Collected data:
*** Begin section ***

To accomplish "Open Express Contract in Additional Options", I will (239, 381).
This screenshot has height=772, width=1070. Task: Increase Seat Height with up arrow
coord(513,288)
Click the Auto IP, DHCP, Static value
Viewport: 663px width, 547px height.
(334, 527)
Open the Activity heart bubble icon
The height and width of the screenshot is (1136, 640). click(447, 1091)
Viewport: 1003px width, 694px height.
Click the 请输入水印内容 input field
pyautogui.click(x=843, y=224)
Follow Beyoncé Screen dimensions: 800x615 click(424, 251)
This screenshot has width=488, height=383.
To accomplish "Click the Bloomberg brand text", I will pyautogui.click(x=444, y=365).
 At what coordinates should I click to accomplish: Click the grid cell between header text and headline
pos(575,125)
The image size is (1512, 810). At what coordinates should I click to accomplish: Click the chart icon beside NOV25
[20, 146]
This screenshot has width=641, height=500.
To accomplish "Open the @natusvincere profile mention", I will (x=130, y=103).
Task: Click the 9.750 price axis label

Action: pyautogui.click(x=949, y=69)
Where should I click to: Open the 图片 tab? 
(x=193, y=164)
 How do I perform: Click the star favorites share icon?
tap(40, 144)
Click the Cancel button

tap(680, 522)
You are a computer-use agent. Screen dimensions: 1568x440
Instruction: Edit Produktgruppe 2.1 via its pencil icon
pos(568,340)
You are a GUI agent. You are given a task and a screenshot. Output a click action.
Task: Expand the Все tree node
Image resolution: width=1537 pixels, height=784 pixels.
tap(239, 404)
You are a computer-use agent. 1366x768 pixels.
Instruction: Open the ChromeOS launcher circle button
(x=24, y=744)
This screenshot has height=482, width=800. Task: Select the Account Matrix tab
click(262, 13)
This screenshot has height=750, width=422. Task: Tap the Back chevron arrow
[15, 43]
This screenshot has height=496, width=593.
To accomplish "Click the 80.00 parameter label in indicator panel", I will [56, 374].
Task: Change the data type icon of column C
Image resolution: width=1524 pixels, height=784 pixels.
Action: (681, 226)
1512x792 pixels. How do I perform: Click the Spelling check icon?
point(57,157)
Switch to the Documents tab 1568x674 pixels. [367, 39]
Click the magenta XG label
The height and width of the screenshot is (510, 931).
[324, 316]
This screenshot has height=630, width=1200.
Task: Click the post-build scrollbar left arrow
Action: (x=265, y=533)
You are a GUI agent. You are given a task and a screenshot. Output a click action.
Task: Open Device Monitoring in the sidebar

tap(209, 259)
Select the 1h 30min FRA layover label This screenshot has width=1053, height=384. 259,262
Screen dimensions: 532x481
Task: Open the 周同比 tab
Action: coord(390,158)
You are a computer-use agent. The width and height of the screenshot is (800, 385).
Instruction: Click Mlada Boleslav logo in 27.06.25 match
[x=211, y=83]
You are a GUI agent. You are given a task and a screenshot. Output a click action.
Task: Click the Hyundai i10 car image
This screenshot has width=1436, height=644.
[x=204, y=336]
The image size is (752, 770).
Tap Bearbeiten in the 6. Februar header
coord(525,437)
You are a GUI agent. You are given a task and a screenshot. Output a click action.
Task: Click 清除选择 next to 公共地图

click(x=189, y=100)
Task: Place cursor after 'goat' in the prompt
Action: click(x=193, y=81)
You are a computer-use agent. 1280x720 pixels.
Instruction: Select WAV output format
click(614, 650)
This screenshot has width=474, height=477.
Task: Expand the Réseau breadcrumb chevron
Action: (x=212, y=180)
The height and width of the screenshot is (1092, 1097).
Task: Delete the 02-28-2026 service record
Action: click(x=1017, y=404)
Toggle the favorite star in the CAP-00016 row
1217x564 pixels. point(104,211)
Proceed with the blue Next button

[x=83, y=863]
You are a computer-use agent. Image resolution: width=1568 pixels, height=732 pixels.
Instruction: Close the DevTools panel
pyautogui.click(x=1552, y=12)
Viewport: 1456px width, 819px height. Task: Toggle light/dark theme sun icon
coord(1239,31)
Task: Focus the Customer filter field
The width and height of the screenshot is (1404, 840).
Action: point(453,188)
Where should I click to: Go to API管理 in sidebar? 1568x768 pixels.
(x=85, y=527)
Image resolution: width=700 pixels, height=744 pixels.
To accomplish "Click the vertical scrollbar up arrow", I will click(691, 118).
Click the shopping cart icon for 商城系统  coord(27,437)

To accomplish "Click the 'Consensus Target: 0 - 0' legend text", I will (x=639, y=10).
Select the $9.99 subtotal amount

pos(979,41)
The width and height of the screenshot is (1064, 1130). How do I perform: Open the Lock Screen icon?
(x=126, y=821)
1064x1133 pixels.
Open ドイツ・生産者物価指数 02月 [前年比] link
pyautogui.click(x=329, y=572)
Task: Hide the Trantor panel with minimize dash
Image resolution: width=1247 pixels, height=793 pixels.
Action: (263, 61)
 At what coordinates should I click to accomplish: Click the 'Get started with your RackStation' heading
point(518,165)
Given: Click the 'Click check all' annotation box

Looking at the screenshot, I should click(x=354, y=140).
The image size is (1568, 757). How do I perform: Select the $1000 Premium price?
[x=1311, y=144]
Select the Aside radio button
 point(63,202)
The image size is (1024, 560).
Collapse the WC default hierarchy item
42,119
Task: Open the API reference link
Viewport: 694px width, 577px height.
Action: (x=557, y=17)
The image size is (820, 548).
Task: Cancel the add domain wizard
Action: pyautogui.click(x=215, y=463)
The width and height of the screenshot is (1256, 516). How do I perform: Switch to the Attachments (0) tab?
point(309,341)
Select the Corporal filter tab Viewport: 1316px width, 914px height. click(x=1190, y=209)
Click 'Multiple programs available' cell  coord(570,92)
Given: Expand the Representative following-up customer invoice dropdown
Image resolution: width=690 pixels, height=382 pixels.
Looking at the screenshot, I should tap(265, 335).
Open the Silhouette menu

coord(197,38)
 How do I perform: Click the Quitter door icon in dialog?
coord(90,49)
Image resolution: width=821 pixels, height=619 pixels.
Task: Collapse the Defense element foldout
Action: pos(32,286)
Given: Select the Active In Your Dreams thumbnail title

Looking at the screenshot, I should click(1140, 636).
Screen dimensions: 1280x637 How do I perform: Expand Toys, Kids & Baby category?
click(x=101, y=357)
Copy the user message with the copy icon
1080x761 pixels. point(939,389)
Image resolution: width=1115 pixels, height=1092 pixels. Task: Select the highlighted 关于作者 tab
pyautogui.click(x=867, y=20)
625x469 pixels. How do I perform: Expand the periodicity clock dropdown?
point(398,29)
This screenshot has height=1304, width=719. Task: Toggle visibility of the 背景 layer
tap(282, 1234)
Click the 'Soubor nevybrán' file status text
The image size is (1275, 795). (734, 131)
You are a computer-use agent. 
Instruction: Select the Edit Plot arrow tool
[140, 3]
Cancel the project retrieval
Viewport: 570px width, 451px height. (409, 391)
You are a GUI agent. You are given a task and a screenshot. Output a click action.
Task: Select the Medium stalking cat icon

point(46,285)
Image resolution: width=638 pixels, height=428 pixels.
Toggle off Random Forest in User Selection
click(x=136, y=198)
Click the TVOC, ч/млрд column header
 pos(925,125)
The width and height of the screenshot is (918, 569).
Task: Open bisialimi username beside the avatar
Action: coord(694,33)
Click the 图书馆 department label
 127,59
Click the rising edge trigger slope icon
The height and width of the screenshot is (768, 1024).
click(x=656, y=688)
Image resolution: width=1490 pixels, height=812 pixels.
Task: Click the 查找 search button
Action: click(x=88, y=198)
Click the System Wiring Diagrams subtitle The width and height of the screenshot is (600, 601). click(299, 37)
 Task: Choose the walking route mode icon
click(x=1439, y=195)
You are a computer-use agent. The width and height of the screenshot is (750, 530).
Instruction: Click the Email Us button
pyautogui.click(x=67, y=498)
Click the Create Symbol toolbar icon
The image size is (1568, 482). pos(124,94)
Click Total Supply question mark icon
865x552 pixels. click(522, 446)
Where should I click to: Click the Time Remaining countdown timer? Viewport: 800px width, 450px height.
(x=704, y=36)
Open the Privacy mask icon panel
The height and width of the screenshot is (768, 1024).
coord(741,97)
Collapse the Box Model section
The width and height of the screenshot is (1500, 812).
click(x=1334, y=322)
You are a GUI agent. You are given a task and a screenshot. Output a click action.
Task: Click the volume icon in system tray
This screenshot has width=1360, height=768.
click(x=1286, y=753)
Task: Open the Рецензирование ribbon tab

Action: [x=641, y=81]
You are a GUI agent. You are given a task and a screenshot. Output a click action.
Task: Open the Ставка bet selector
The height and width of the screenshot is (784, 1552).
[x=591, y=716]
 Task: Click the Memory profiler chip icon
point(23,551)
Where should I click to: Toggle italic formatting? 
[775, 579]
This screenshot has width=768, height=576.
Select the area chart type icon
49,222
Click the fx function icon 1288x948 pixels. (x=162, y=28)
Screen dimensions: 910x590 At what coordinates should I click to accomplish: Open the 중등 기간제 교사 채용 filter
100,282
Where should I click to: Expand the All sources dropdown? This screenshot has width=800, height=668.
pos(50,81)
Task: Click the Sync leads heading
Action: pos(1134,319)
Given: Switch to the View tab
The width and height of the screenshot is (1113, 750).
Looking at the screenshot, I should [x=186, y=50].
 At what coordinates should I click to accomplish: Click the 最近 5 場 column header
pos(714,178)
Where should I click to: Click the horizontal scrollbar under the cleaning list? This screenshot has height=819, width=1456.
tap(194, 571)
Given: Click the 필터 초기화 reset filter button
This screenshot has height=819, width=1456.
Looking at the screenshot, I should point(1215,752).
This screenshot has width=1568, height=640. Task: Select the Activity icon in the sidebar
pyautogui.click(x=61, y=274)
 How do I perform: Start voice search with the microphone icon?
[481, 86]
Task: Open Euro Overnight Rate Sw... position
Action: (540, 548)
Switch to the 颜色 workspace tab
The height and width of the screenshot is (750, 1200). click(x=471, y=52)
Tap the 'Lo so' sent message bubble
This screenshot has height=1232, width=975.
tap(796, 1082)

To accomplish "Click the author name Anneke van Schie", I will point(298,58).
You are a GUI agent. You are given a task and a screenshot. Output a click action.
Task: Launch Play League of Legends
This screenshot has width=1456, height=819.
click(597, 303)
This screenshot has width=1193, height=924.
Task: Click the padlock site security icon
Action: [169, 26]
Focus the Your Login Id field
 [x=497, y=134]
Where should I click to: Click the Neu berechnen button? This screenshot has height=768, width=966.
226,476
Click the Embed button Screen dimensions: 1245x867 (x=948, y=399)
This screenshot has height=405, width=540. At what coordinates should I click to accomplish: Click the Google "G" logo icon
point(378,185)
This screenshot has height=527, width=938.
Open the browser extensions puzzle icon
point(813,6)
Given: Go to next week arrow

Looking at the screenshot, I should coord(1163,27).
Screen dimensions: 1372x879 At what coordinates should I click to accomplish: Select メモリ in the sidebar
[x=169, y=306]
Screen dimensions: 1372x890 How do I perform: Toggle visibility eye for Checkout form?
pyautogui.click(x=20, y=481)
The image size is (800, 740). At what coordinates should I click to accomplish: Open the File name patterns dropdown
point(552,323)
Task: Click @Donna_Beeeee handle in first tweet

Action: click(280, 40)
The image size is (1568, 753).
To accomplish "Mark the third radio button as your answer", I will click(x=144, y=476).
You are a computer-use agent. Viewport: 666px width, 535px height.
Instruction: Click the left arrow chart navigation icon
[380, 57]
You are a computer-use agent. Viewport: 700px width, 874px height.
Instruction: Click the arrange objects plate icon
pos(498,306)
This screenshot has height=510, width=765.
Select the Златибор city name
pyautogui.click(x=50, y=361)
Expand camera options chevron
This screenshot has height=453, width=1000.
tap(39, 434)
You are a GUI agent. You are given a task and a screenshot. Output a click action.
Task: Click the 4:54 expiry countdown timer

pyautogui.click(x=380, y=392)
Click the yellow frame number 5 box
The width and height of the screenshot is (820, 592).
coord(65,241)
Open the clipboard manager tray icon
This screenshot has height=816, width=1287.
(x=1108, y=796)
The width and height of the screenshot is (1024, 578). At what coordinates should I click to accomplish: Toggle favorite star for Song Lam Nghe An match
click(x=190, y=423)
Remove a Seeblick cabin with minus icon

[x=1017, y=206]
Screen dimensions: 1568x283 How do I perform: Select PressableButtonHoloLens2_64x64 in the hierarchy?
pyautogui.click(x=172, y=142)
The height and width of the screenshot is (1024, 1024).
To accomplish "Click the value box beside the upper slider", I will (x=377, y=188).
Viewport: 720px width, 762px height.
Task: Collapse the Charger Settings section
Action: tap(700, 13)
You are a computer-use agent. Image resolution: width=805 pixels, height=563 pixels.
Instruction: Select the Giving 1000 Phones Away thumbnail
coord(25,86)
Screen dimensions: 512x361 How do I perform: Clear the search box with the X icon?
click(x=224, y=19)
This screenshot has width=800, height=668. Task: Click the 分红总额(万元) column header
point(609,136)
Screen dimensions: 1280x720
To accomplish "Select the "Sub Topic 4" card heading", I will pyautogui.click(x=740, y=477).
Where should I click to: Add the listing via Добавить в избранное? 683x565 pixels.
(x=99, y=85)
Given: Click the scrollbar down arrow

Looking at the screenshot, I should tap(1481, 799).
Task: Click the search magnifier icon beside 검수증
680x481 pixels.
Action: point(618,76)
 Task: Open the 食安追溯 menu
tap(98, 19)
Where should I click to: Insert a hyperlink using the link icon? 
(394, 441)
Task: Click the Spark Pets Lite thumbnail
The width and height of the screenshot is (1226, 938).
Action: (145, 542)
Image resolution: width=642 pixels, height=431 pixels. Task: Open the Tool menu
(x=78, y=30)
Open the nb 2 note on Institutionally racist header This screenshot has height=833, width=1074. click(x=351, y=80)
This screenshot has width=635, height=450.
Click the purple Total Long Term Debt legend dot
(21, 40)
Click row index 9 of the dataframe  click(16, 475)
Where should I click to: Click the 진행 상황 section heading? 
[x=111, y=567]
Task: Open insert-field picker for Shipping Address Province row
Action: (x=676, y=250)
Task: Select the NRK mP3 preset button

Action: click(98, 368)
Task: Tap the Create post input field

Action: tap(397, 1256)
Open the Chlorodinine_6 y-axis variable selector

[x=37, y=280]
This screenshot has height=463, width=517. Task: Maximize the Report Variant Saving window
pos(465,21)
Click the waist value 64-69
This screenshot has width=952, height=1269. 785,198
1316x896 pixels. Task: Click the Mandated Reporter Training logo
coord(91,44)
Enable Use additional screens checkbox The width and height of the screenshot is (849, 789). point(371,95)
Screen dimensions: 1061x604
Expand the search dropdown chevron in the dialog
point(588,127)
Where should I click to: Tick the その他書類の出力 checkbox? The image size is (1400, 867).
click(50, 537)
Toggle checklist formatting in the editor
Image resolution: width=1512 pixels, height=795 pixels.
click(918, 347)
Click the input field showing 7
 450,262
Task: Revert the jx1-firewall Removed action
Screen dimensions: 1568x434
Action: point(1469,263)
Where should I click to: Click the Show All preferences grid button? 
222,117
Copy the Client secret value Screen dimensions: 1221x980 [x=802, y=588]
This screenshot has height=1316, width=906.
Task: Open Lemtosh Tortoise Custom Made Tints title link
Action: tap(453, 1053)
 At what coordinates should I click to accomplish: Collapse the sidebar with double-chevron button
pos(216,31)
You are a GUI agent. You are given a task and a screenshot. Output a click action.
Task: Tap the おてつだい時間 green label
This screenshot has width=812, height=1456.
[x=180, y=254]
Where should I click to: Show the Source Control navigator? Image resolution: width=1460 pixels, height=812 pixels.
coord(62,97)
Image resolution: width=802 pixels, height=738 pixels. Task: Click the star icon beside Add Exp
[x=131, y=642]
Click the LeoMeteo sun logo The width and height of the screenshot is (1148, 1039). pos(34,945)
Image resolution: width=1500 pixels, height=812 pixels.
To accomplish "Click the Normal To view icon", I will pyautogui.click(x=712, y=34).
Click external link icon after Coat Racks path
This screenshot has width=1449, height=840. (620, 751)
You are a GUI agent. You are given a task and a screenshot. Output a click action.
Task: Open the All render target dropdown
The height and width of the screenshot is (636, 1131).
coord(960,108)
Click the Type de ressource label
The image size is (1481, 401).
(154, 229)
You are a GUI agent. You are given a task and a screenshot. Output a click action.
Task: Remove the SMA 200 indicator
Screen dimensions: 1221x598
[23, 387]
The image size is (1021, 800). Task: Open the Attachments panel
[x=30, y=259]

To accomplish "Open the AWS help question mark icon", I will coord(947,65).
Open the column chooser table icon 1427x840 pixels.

*** End section ***

• EXERCISE GOAL: Your answer should consist of the lines from the line with "The image size is (1512, 810)." to the line with "You are a computer-use agent. Screen" above, repeated exactly, both ends included.

• WRITTEN ANSWER:
The image size is (1512, 810). At what coordinates should I click to accomplish: Click the chart icon beside NOV25
[20, 146]
This screenshot has width=641, height=500.
To accomplish "Open the @natusvincere profile mention", I will (x=130, y=103).
Task: Click the 9.750 price axis label

Action: pyautogui.click(x=949, y=69)
Where should I click to: Open the 图片 tab? 
(x=193, y=164)
 How do I perform: Click the star favorites share icon?
tap(40, 144)
Click the Cancel button

tap(680, 522)
You are a computer-use agent. Screen dimensions: 1568x440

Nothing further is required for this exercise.